In the forum post on the JBL MS-2 below, why did the poster decide to try the MS-2 after getting the 2005 Honda Odyssey EXL? Answer in one to three sentences.

● DOCUMENT TEXT:

--------------------

# JBL MS-2 cheap and good!



## 1fishman (Dec 22, 2012)

I couldn't find any reviews on this thing, for that mater I've never even seen it spoken about, much less recommended. Anyway after playing with it for a few weeks I though id share my 2 cents on this device... i'm just a hobbyist, not a audio expert by any means so take it for what it worth. 

So I bought this MS-2 about two years ago mainly because i was curious. They had just seem to drop way down in price so i got one for around $35. It turned out that i wasn't all that curious because it sat on the shelf in my storage room until just about 3 weeks ago when i got a new (to me) 2005 Honda Odyssey EXL. (2 way front 6.5" in doors and tweeter on dash, 6.5 in the rear) With limited free time to invest in a stereo install, it seemed like a good moment find to give the MS-2 a try. Now after playing with the MS-2 for a few weeks, * I could kick myself in the ass that i didn't try this thing out 2 years ago!!*

Easy as it gets to install. Fast and simple to operate. Hold it up to your face, push the setup button 3 seconds, add back some of the rear speakers (if you like) and your done, A couple of little odd quirks, but when you get it right, the stage separation, and depth, and tonal sound is VERY NICE!
Dire Straights "Love over Gold" depth and space was great. Count Basie's " A Train", instruments were all spot on in the right places, Santana's "Oye Como Va" drums, bongos, other percussion instruments sound very life like, I could hear all the details in Phoenix remix "Girlfriend" pink folds "Money" and that only hear when things are right. This thing made my old, stock system, sound better than i thought possible (at moderate volume). Kind of crazy this $35 piece of equipment was able to auto-tune so well and so fast. Makes me wonder why some other Auto tune (like the one in my 80PRS) don't work a fraction as well as the MS-2.

So some quirks that i found.

--------------------

● SUPPLIED MATERIAL:

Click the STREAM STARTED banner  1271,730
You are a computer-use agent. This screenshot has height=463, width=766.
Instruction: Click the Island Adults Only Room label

--------------------

● EXPECTED OUTPUT:
The poster had limited free time to invest in a stereo install. That made it a good moment to finally try the MS-2, which had sat on the storage-room shelf for about two years.